Sony 60" HD tv...composite cables look poor..got component cable and look pretty good.
get them on-line for around $8.00 with shipping..all work good.. don't spend a lot on these
cables...out
 
if your tv is 1080P, then there are 1080 lines vertical. the wii with 480i has 240 lines vertical. the tv must then spread the 240 lines over 1080. makes it look awful. the 480p spreads 480 lines over 1080. it still won't look great as good as other systems, but it
ll work. it also has much brighter colours etc.
 
the wii with 480i has 240 lines vertical.

Just thought I'd correct you here, although you aren't entirely wrong.
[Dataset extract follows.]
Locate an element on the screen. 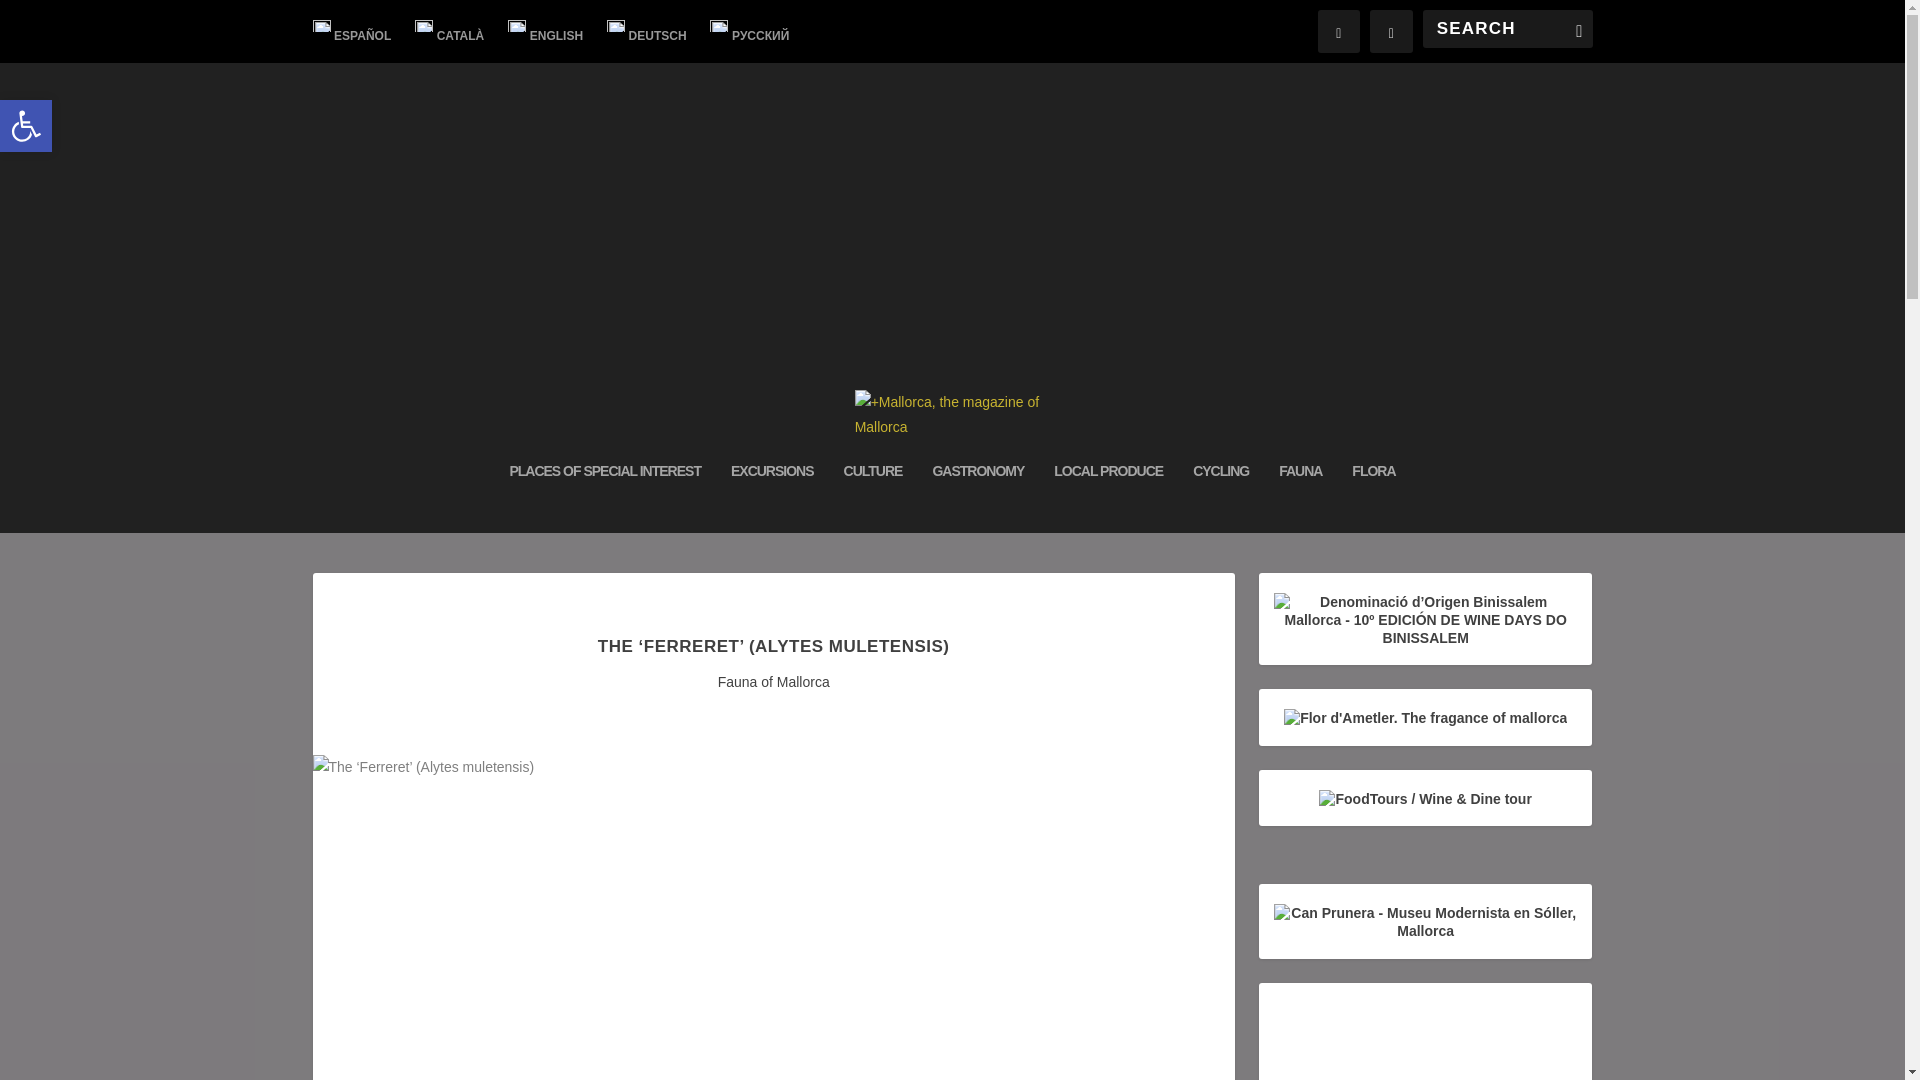 The height and width of the screenshot is (1080, 1920). Fauna of Mallorca is located at coordinates (774, 682).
An interlaced image is drawn every other line in one scan, and then the opposite lines in the second scan. That is, the first scan draws lines 1, 3, 5, 7, etc., and then the second scan fills in the rest of the image by drawing lines 2, 4, 6, 8, etc. 480i and 480p both contain the same amount of scanlines (480), but interlaced draws every other one, then goes back and fills in the rest, while progressive draws every line one after the other.
 
if your tv is 1080P, then there are 1080 lines vertical. the wii with 480i has 240 lines vertical. the tv must then spread the 240 lines over 1080. makes it look awful...
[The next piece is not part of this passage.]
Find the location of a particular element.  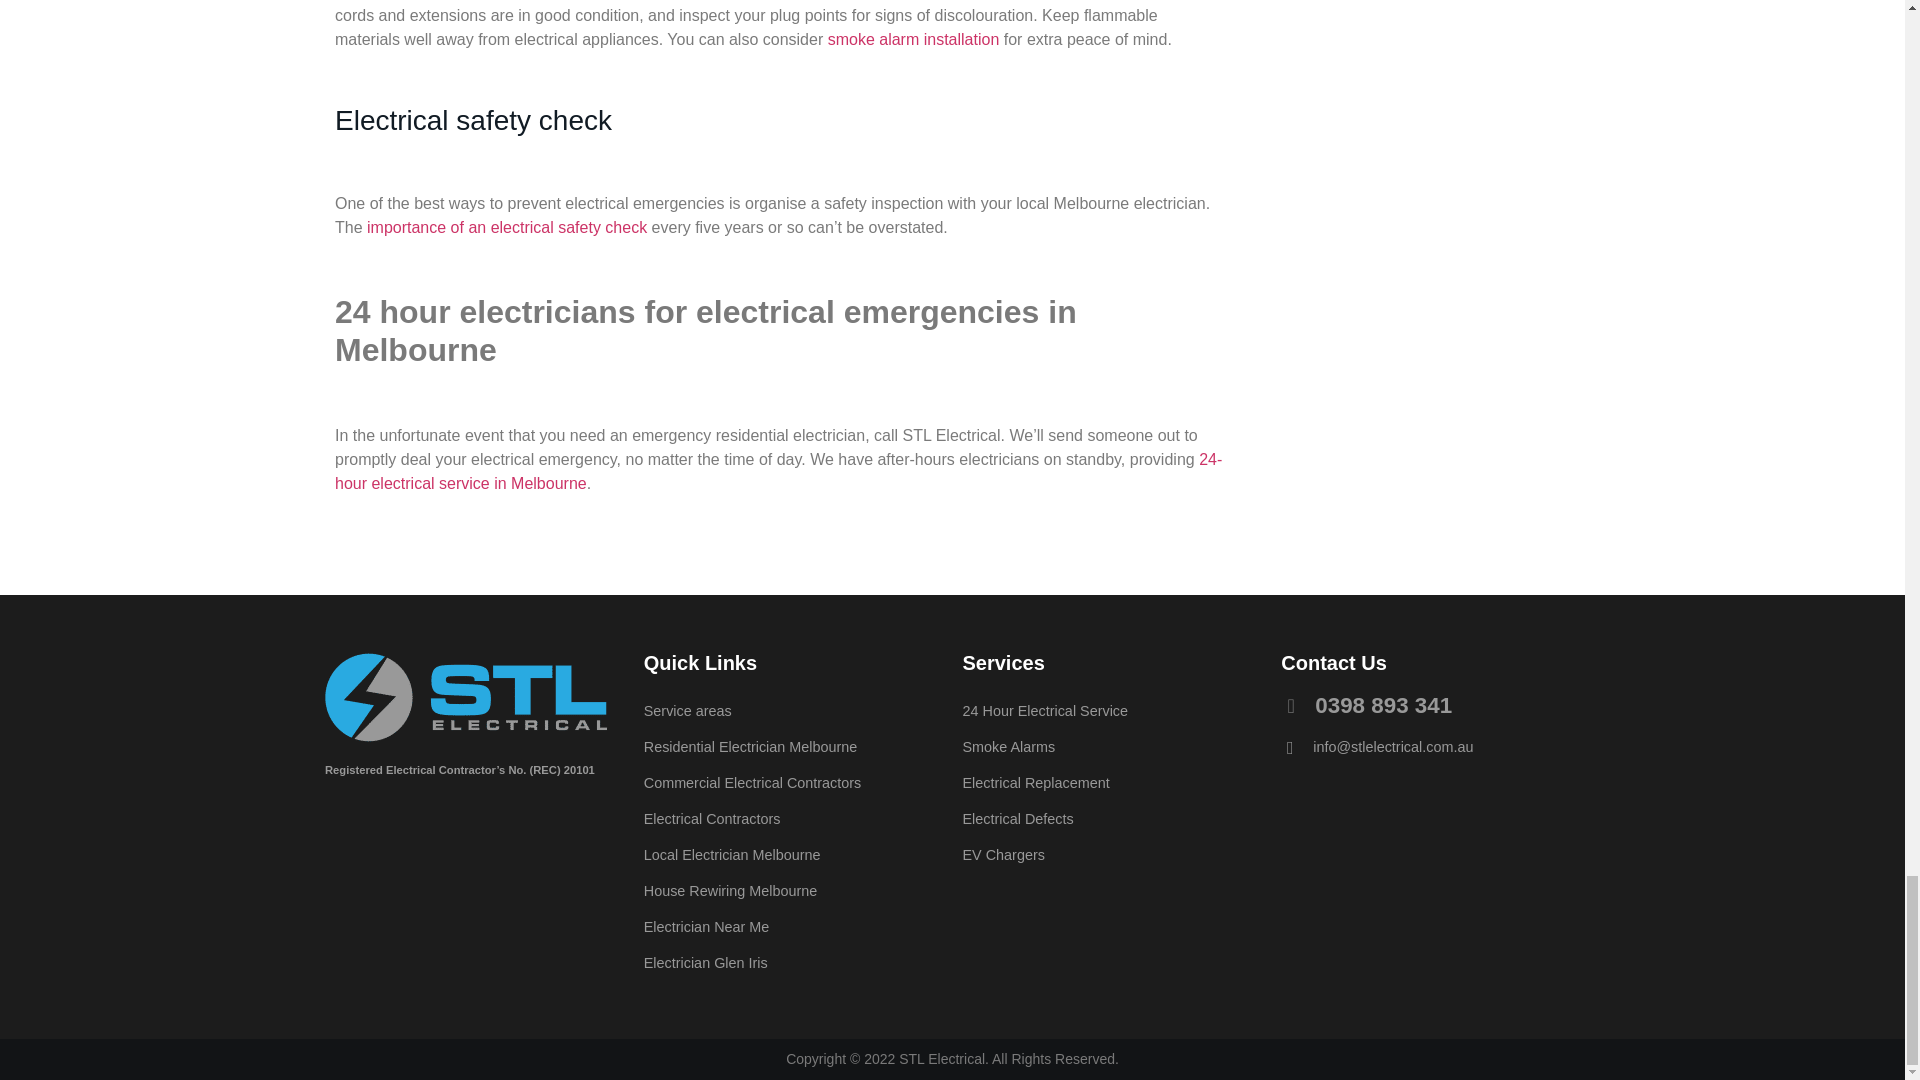

24-hour electrical service in Melbourne is located at coordinates (778, 472).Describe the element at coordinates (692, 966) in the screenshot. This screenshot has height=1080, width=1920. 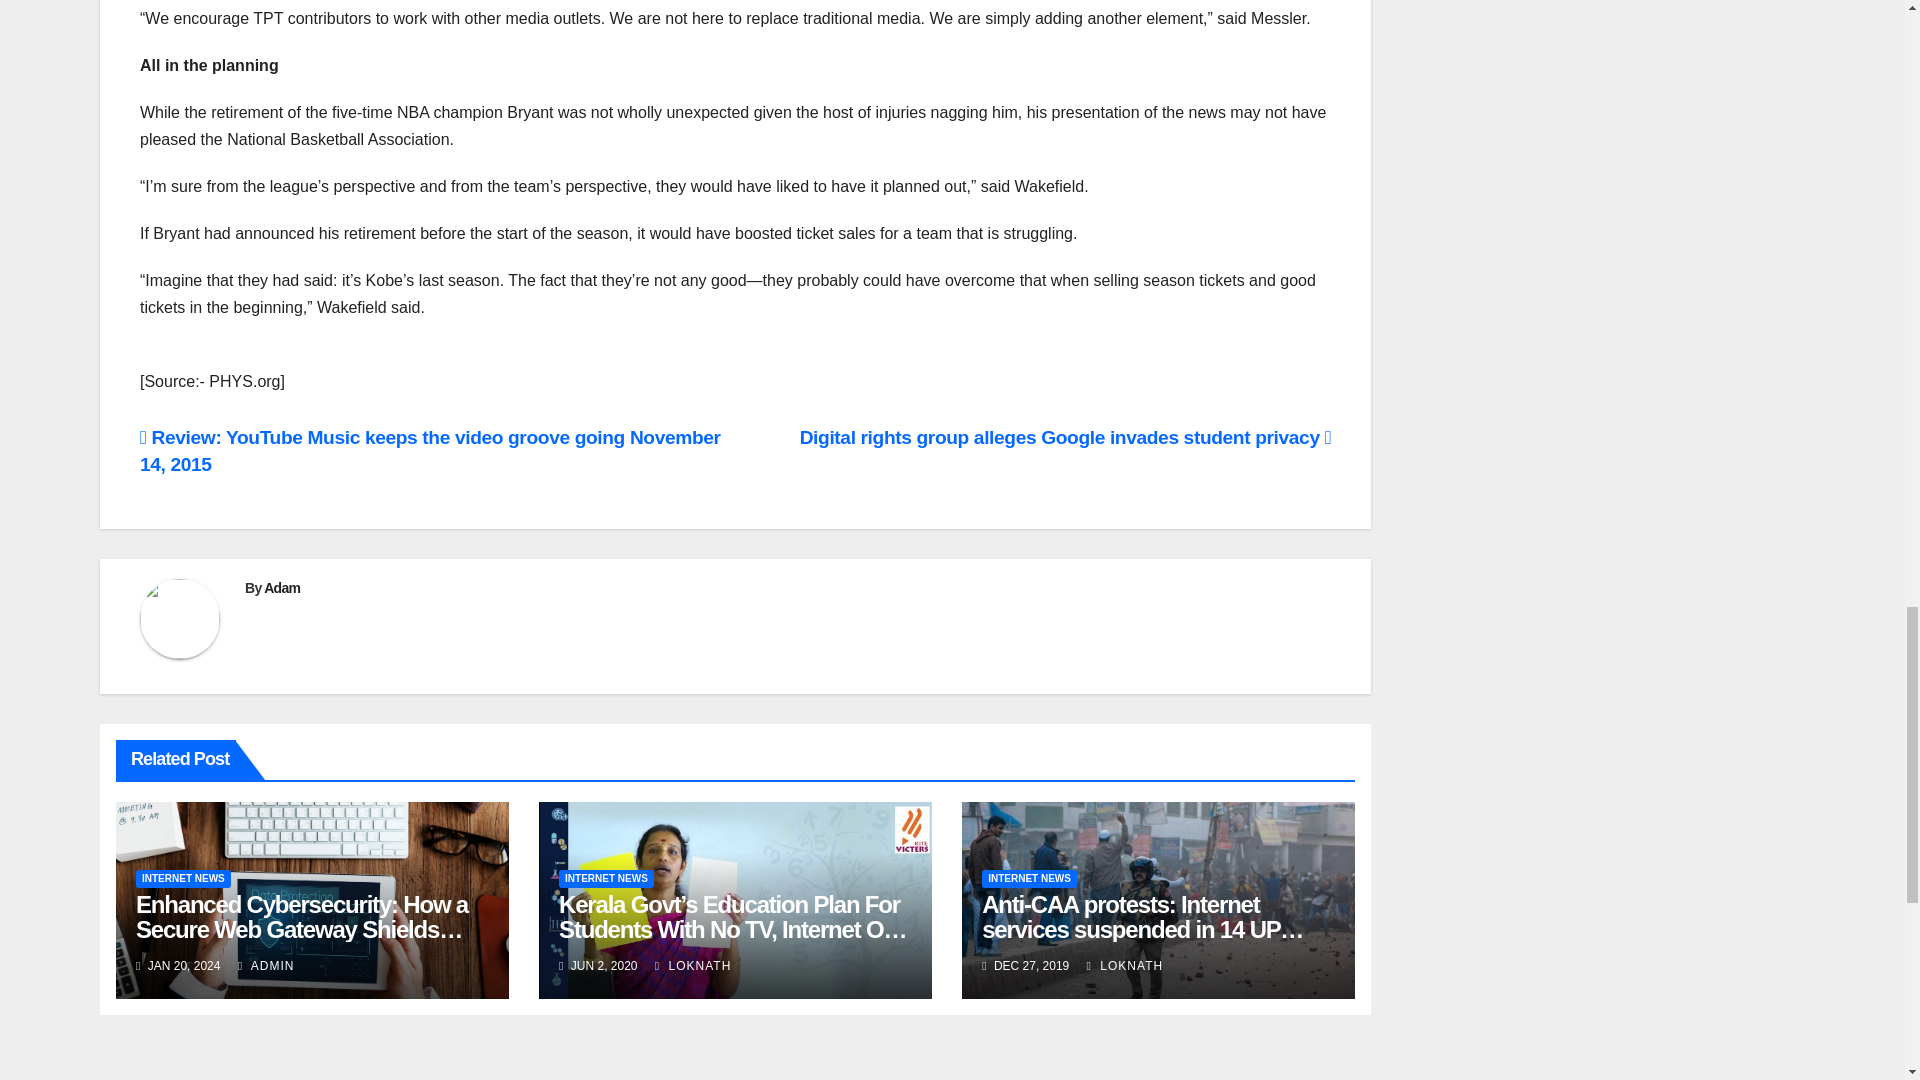
I see `LOKNATH` at that location.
You're right in practice but in theory it shouldn't matter. It depends on the hardware used to stretch the standard def signal. Good scaling algorithms will dither the image as it stretches it. A bad (but cheap) one will just assign each pixel to a larger range when scaling. The bad news is that even some high end televisions have lousy scalers. The good news is that a lot of stores can't be bothered to show high def video on their lower end high def televisions so you can usually see how bad standard def is going to look before you buy as long as you get the cheap stuff. Given the same size television, a standard def image should look no worse on a high def television but when push comes to shove TV manufacturers tend to cut that particular corner in their design.